* _Отрывок_:

——————

Казанский вокзал. За четверть часа до отхода поезда человек 20 пришло проводить товарищей. Некоторые с опаской предупреждали, чтобы путешественники были осторожней среди людей и гор. Слухи о том, что басмаческие банды до сих пор еще не уничтожены и находятся на намеченных путях экспедиции, не давали покоя провожающим. Мысли о невероятных трудностях восхождения на вершину свыше 7 км заставляли многих горячей проститься и спросить себя – не в последний ли раз видимся.
Бархаш, по обыкновению, пришел, когда поезд, почти уже трогался.
Наши купе завалены альпинистским снаряжением и оружием. Разместились по двое в купе: я с Крыленко, два «мальца» вместе, а Бархаш с каким-то человеком, едущим должно быть в отпуск.
Три дня пути. Давно миновали широкую и спокойную гладь Волги. Позади остались Самара и Оренбург – последние города Европы. Мы в Азии. Изредка мелькают разъезды и станции Средне-Азиатской железной дороги. Кругом, насколько хватает глаз, раскинулася мертвая, выжженная солнцем, безбрежная киргизская степь.
Все видимое пространство покрыто песками и барханами, местами поросшими незатейливой растительностью – саксаулом и колючкой, местами же совершенно лишенными всякой растительности. Все выжжено палящим солнцем. Порывы ветра гонят песок по земле, как снег в метель, а в бурю целые тучи его несутся по воздуху, заволакивая степь и перемещая песчаные холмы – барханы с места на место. Вид этой степи вселяет какую-то тревогу, и хочется, чтобы человек поскорее заселил эти огромные пустоты, закрепил песок корнями древонасаждений, удобрил почву, создал оазисы, как например Ташкентский, Ферганский и др., и с помощью оросительной системы возделал пустыню, засеял ее культурами, ждущими солнца, особенно хлопком. Среди моря песка нет-нет да и мелькнет становище киргизов или пройдет караван верблюдов, перевозящих киргизский стан в другое место.
В дыму песка, в бреду солнечной одури поезд подошел к одному из оазисов в Дейнау.
Здесь район сплошной коллективизации и первая машинная станция. Мы идем по извилистым уличкам селения. В воздухе, как эхо далекой грозы, звучит уханье каких-то моторов. Когда мы попали на край селения, мы увидели дымку над полями – это тракторы. Они ухают и дымятся, как орудия в бою.
Хлопковый клин этого района – 9 600 га. Район имеет 66 машин. Это самая большая станция в Туркменистане. Эта станция описана Павленко в «Рабочей газете».

——————

* _Задание 1_:
Найдите в записях все строки, где встречается слово «Task», и перепишите их.
Отрывок и записи происходят из разных источников.

Собранные данные
——————

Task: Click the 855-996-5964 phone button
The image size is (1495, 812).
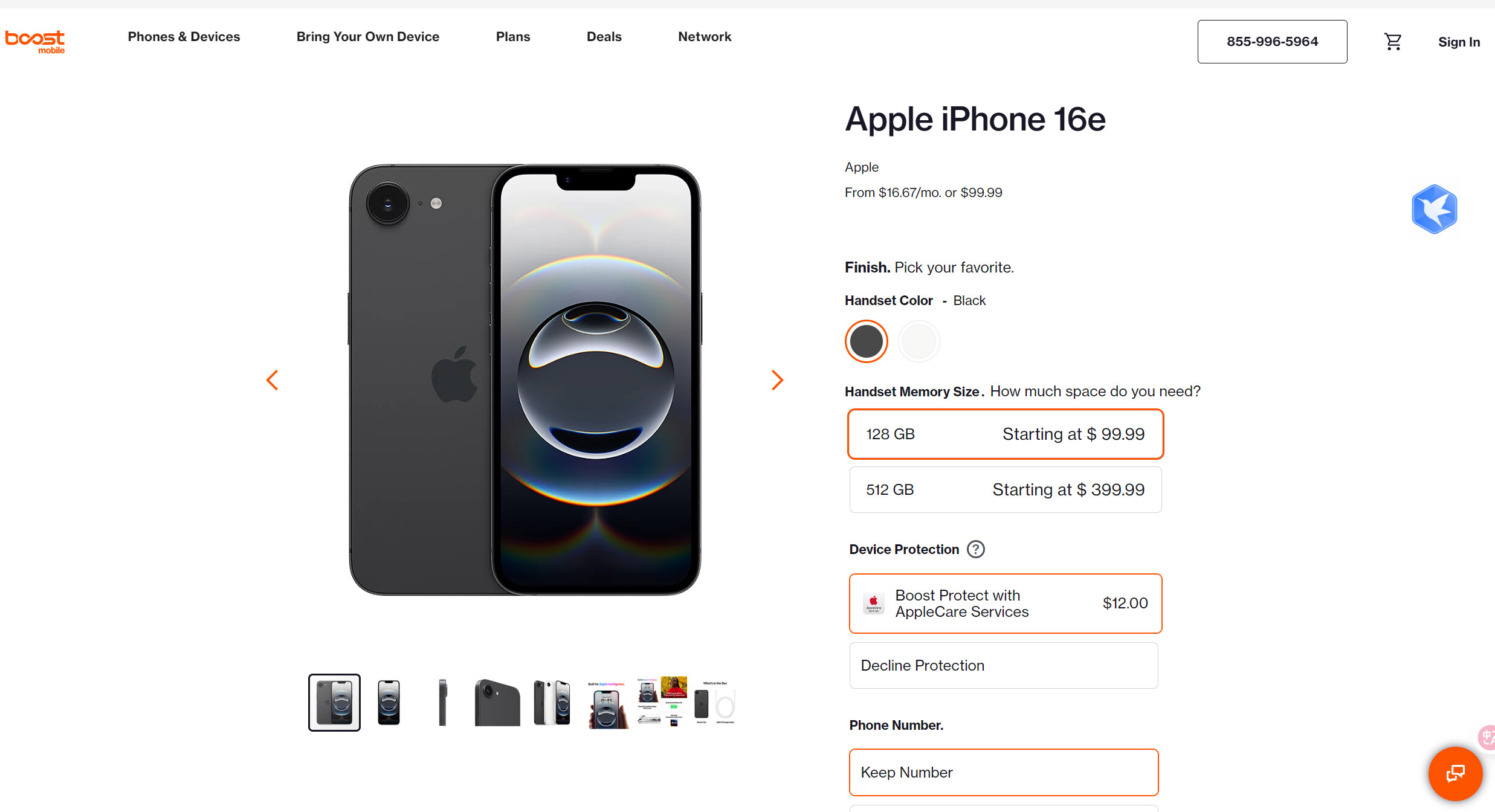Action: point(1272,42)
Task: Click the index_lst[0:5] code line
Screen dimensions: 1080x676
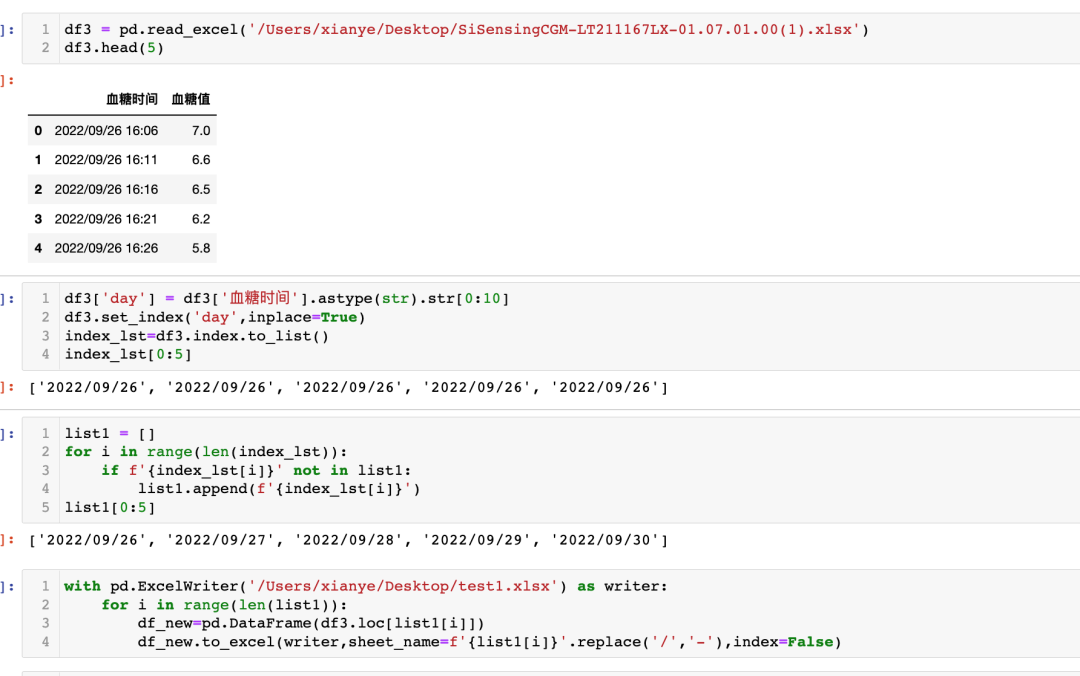Action: point(128,354)
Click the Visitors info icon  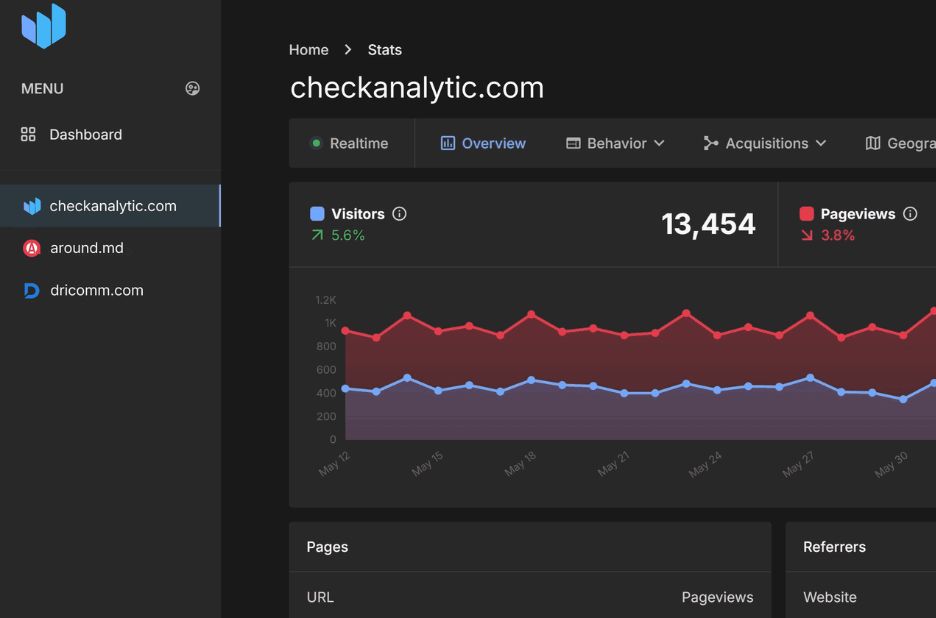tap(400, 214)
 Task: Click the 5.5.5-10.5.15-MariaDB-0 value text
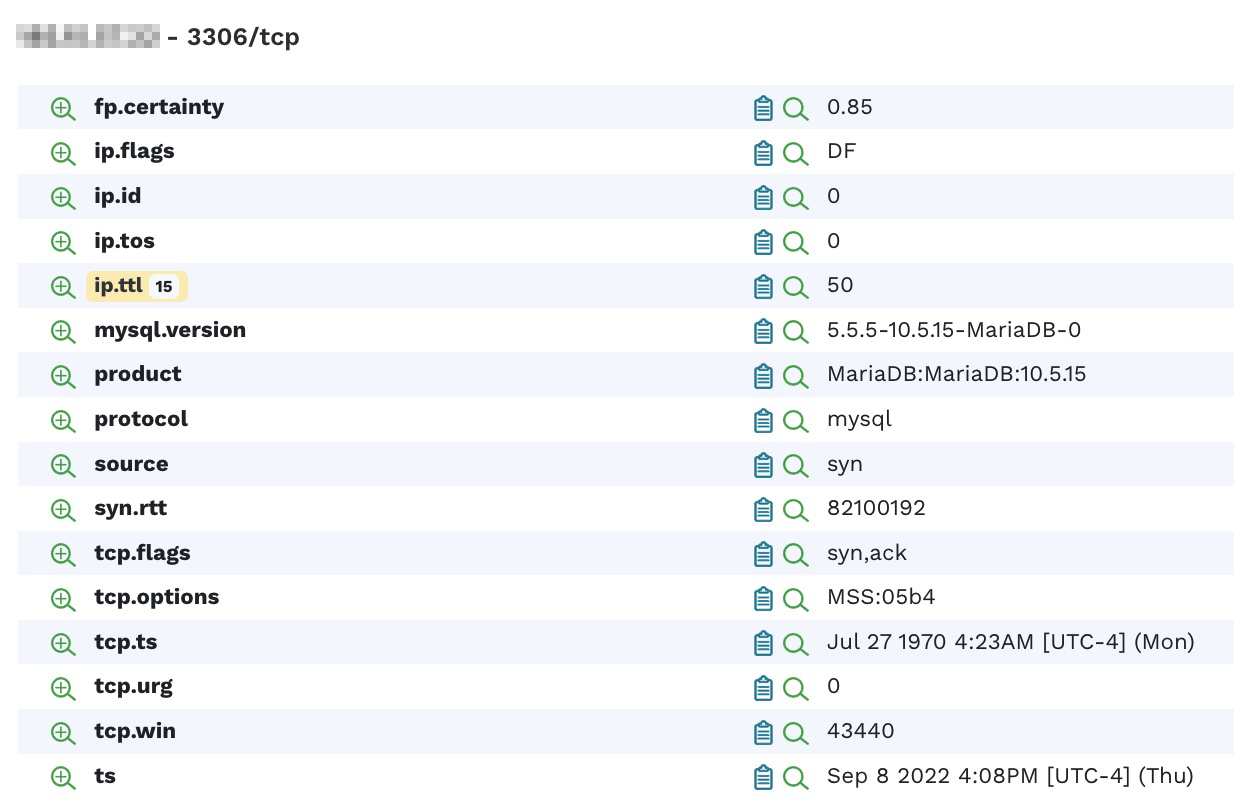[952, 330]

——————

* _Задание 2_:
Выпишите из отрывка всё, начиная со слов «Наши купе завалены» и вплоть до слов «безбрежная киргизская степь.».

* _Ожидаемый результат 1_:
Task: Click the 855-996-5964 phone button
Task: Click the index_lst[0:5] code line
 Task: Click the 5.5.5-10.5.15-MariaDB-0 value text

* _Ожидаемый результат 2_:
Наши купе завалены альпинистским снаряжением и оружием. Разместились по двое в купе: я с Крыленко, два «мальца» вместе, а Бархаш с каким-то человеком, едущим должно быть в отпуск.
Три дня пути. Давно миновали широкую и спокойную гладь Волги. Позади остались Самара и Оренбург – последние города Европы. Мы в Азии. Изредка мелькают разъезды и станции Средне-Азиатской железной дороги. Кругом, насколько хватает глаз, раскинулася мертвая, выжженная солнцем, безбрежная киргизская степь.